Cultural Marxism multiculturalism

GERMAN ‘DW’ OPINION PIECE: LETS CREATE A MYTH OF

These jackasses have learned absolutely nothing from human history.

They celebrate the abandonment of the nation states (that gave birth to the highest level of economic, and societal advancements through national identity) for the regressive existence of tribalism and clans which still plagues the rest of the (always) still developing 3rd world.

NOTE: This is pure marxist clap trap.

But the phenomenon of “invented traditions” shows that future coexistence is quite possible. Again, poets and artists will be needed to provide a new understanding, a kind of founding myth, for the multicultural societies now emerging that will be sufficiently strong to bind together the different experiences.

Opinion: Goodbye to Europe’s nation-states

New myths will be needed to convince Europe’s masses of the desirability of mass migration – and to abandon their nation-states for a multicultural ideology. But restrictions may be needed, DW’s Kersten Knipp writes.

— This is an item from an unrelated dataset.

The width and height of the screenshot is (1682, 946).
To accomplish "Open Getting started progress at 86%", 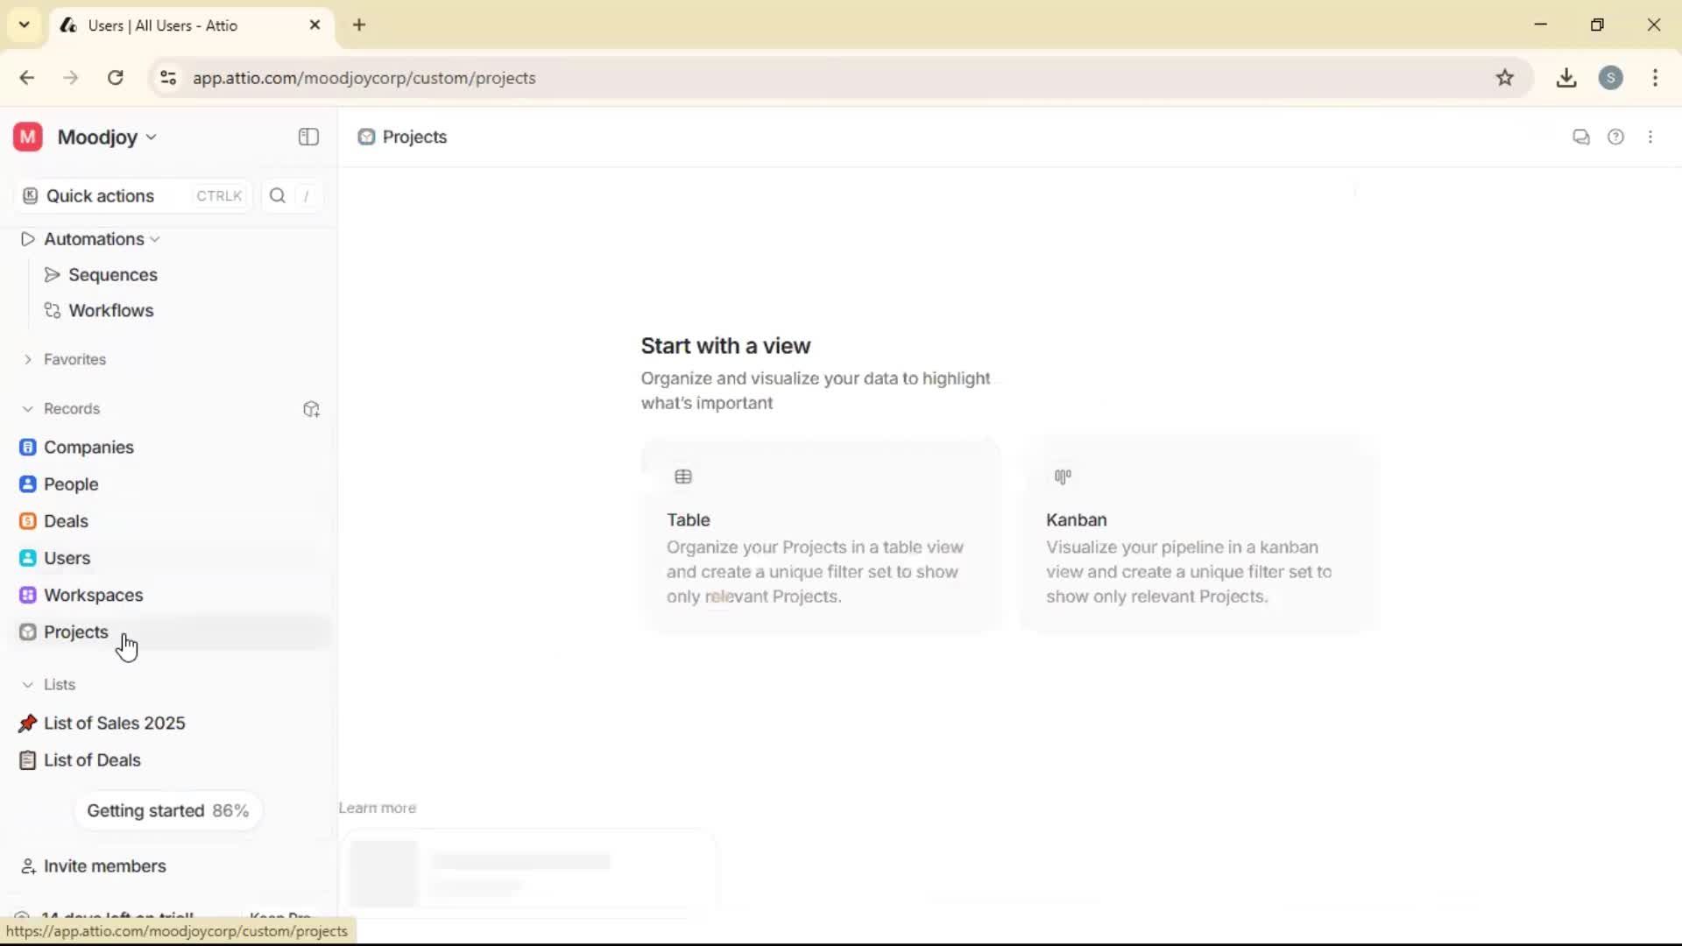I will (168, 809).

Refugees trying to get on a train at Gevgelija train station in Macedonia REUTERS/Stoyan Nenov

If you want to bring together people who do not know each other or have nothing to do with each other, you must come up with something. After all, most people want to live in manageable groups. The family, the village, the province: Anything that goes beyond this is pretty remote for them.

That’s something German politicians in the second half of the 19th century had to learn as they set out to unite the German principalities into a single country, the German Reich. Most of their countrymen, they discovered, had little understanding of the idea of ​​a united Germany.

But there was a desire for this unity. And the poets also did their duty. They created uplifting verses and stanzas intended to give the people a feeling for the new German unity. August Heinrich Hoffmann von Fallersleben in 1841 wrote the “Song of the Germans,” whose third verse is the text of the German national anthem to this day.

Authors like Achim von Arnim and Clemens Brentano created catchy and evocative Lieder, or folk songs. And all-German events like the Frankfurt Marksmen’s Festival of 1862 reminded the visitors of their real purpose: “We want to be a single nation of brothers” stood in giant letters over the entrance.